* _Assigned task_: In the lines below, count those containing the word "computer" and give the number alone.

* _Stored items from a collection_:
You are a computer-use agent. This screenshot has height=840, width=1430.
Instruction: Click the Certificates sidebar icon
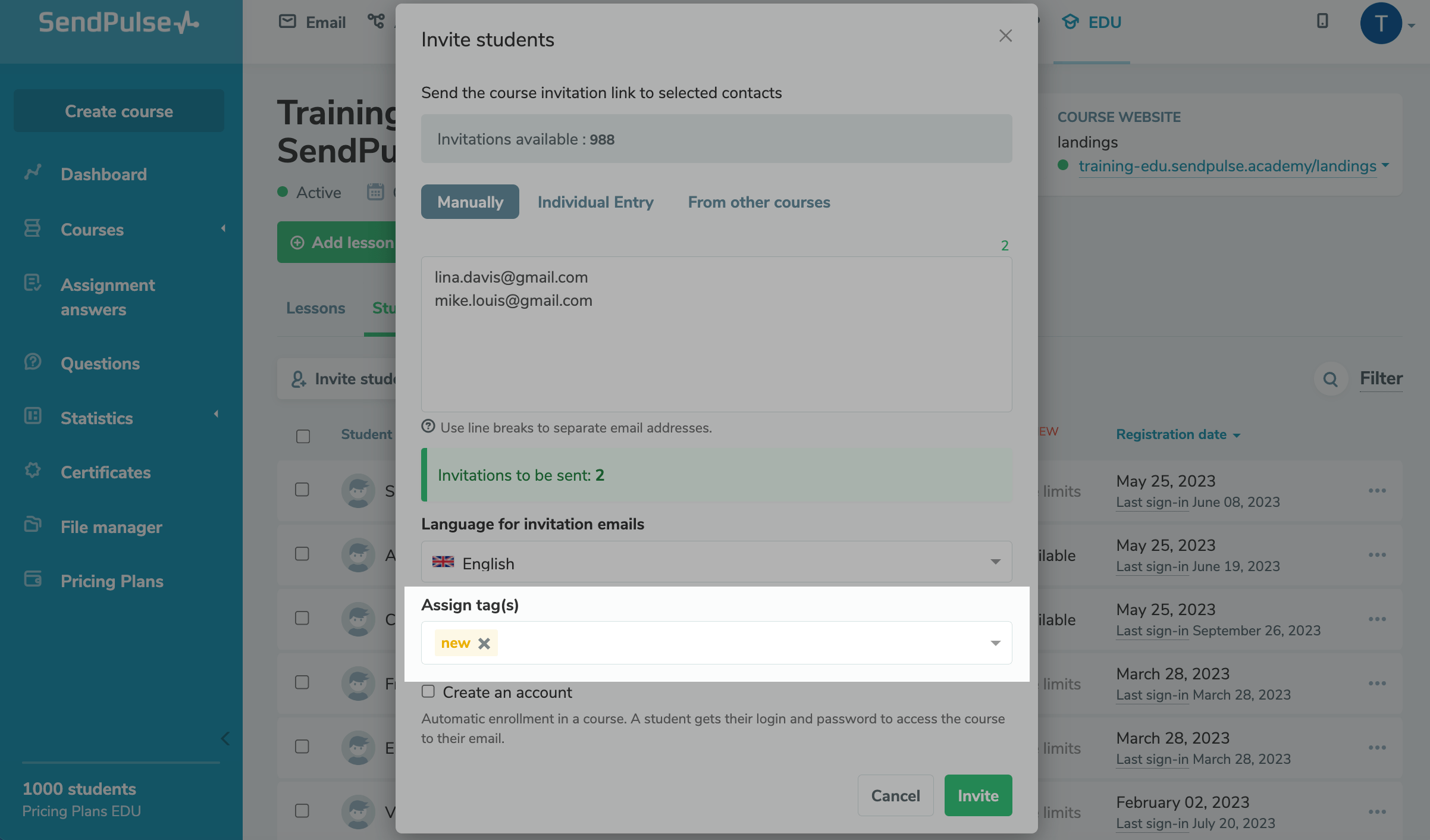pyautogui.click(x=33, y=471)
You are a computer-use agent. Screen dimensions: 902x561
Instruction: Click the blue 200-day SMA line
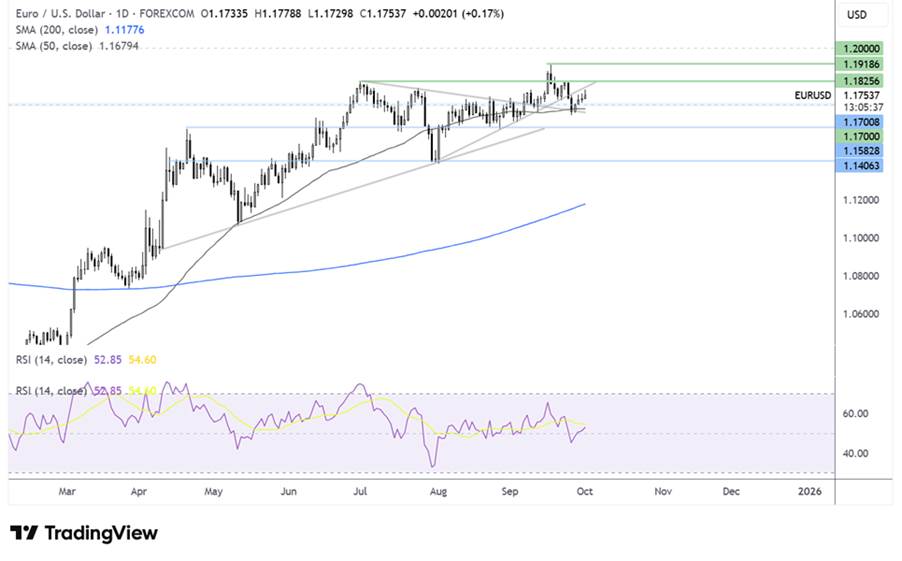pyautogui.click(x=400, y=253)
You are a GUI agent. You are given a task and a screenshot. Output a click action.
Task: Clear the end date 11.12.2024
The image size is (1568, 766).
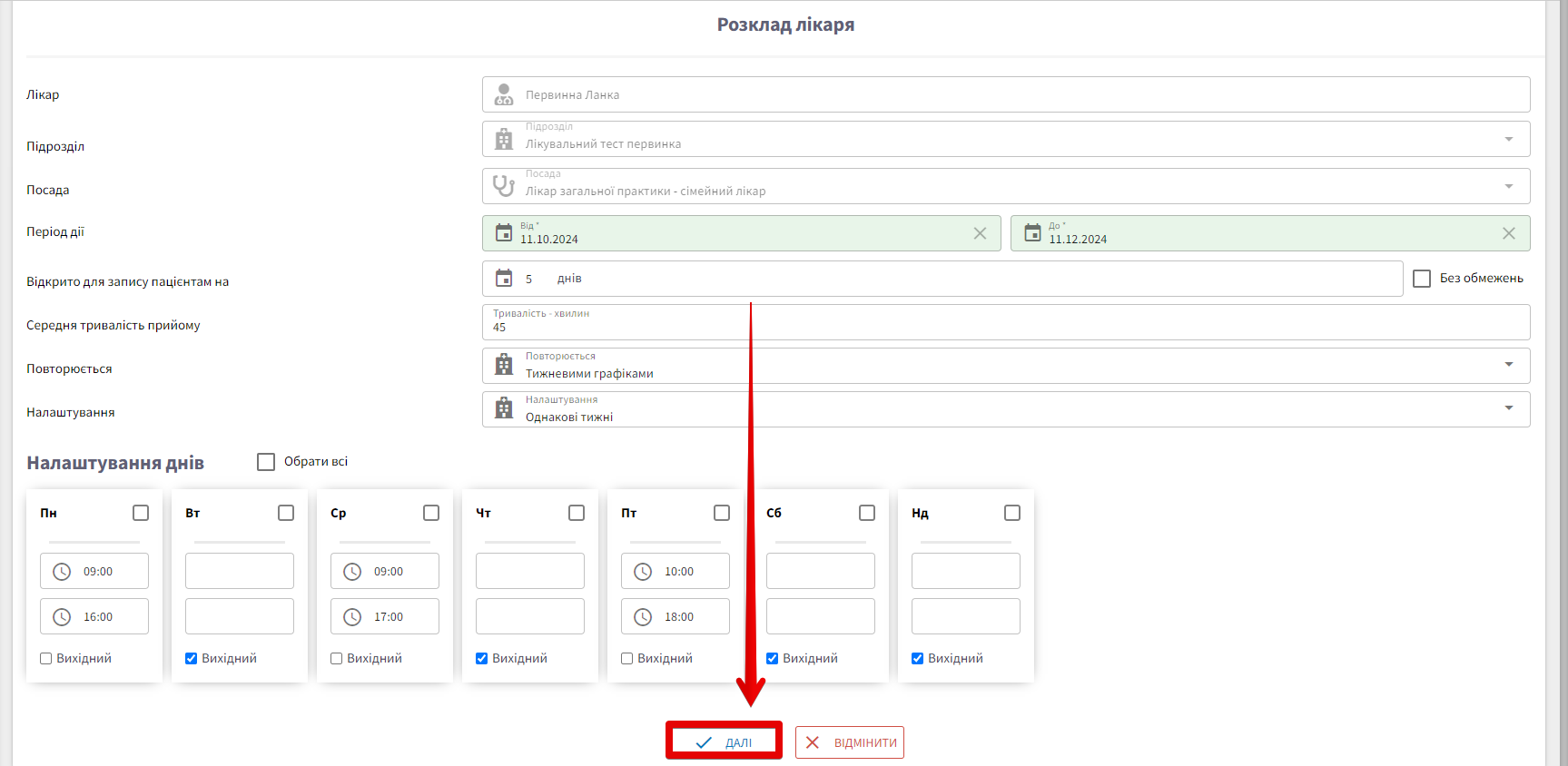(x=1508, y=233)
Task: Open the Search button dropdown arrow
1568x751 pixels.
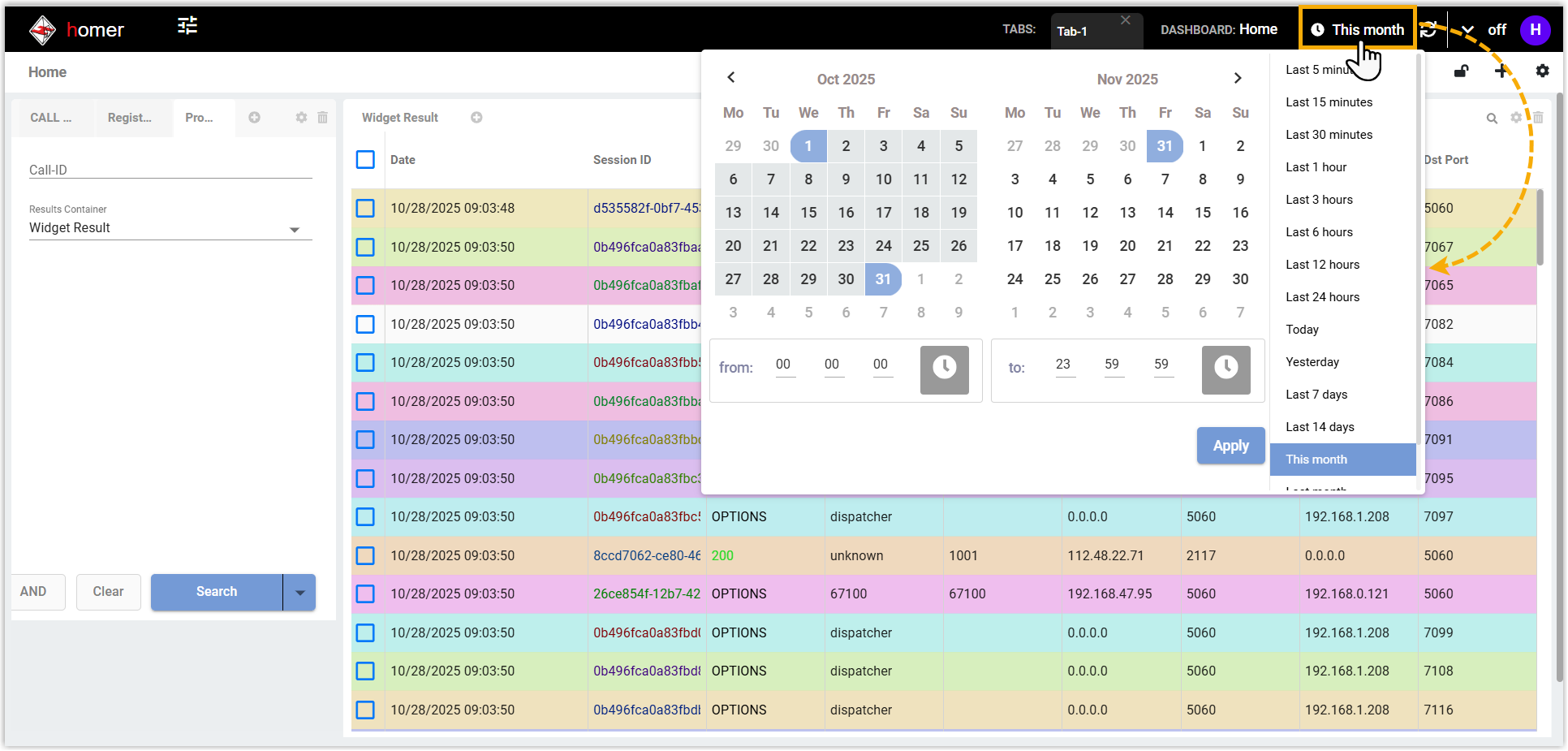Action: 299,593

---

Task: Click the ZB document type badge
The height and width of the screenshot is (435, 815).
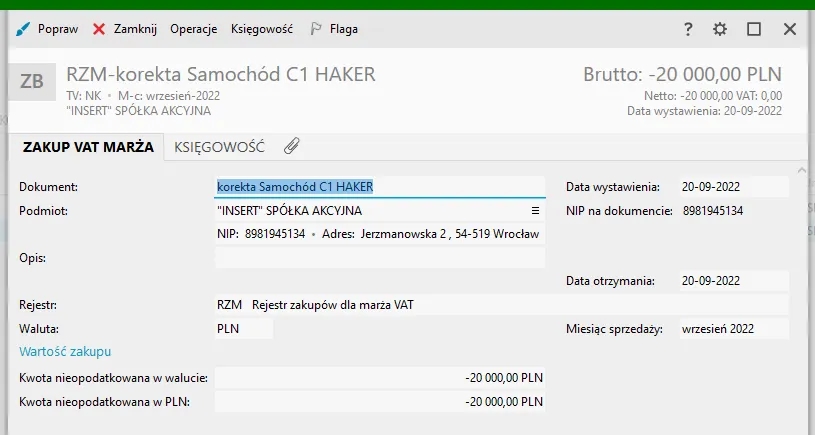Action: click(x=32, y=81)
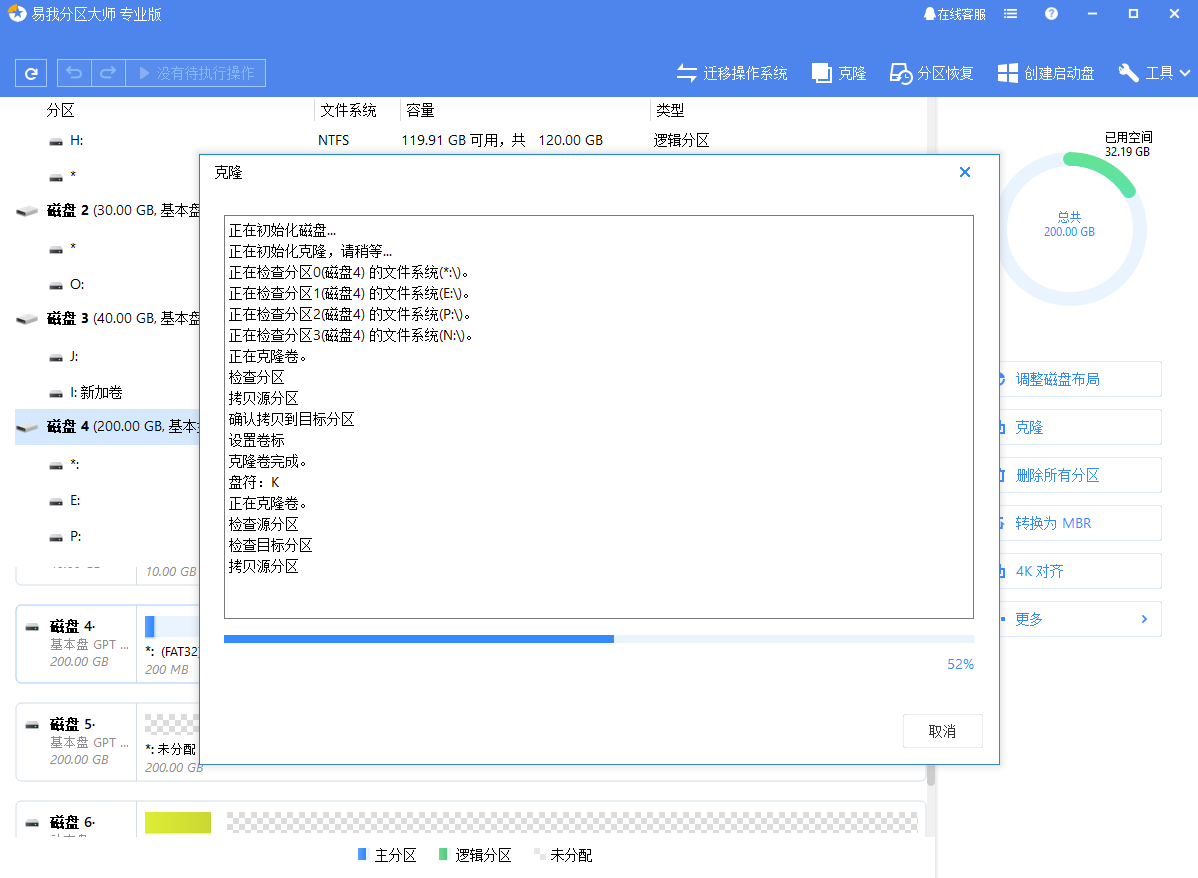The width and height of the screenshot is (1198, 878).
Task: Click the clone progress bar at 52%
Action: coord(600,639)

---

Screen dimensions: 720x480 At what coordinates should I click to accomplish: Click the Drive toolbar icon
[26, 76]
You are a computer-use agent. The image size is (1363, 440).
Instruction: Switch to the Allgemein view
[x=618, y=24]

* _Result below_: 3